EXERCISE REQUIREMENTS
Search the records for the string "agent". Copy each line where it occurs.

[[ THE DATA open ]]

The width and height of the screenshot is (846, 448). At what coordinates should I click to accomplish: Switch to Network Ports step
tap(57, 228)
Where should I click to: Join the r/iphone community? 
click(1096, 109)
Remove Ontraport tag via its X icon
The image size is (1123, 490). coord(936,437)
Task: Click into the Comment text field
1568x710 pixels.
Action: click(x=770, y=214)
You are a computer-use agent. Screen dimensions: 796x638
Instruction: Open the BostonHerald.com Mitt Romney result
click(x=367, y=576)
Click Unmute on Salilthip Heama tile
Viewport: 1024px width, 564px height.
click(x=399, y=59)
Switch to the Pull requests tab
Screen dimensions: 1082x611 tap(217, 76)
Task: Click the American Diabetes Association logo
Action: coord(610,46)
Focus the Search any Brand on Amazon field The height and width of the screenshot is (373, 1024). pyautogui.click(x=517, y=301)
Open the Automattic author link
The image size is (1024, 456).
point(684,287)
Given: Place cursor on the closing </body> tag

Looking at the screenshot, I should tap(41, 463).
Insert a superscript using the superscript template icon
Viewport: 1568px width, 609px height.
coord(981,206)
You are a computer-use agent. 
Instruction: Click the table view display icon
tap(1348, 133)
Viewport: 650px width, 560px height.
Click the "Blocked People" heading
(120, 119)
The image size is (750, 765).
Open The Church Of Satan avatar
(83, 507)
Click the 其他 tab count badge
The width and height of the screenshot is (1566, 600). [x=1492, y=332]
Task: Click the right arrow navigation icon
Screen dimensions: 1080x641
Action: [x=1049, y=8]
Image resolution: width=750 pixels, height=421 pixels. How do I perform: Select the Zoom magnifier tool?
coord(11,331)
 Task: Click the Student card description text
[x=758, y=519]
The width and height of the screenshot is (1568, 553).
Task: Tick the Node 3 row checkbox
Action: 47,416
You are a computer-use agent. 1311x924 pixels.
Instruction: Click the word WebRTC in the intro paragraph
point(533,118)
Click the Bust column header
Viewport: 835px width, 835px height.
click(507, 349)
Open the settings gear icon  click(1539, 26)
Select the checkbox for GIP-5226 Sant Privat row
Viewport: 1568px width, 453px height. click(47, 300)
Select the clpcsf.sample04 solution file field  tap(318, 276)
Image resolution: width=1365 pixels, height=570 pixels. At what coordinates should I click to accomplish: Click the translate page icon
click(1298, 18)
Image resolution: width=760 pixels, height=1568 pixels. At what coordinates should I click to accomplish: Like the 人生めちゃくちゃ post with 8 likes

[[ THE DATA closed ]]

WRITTEN RESPONSE
You are a computer-use agent. Screen dimensions: 796x638
You are a computer-use agent. 
You are a computer-use agent. 1311x924 pixels.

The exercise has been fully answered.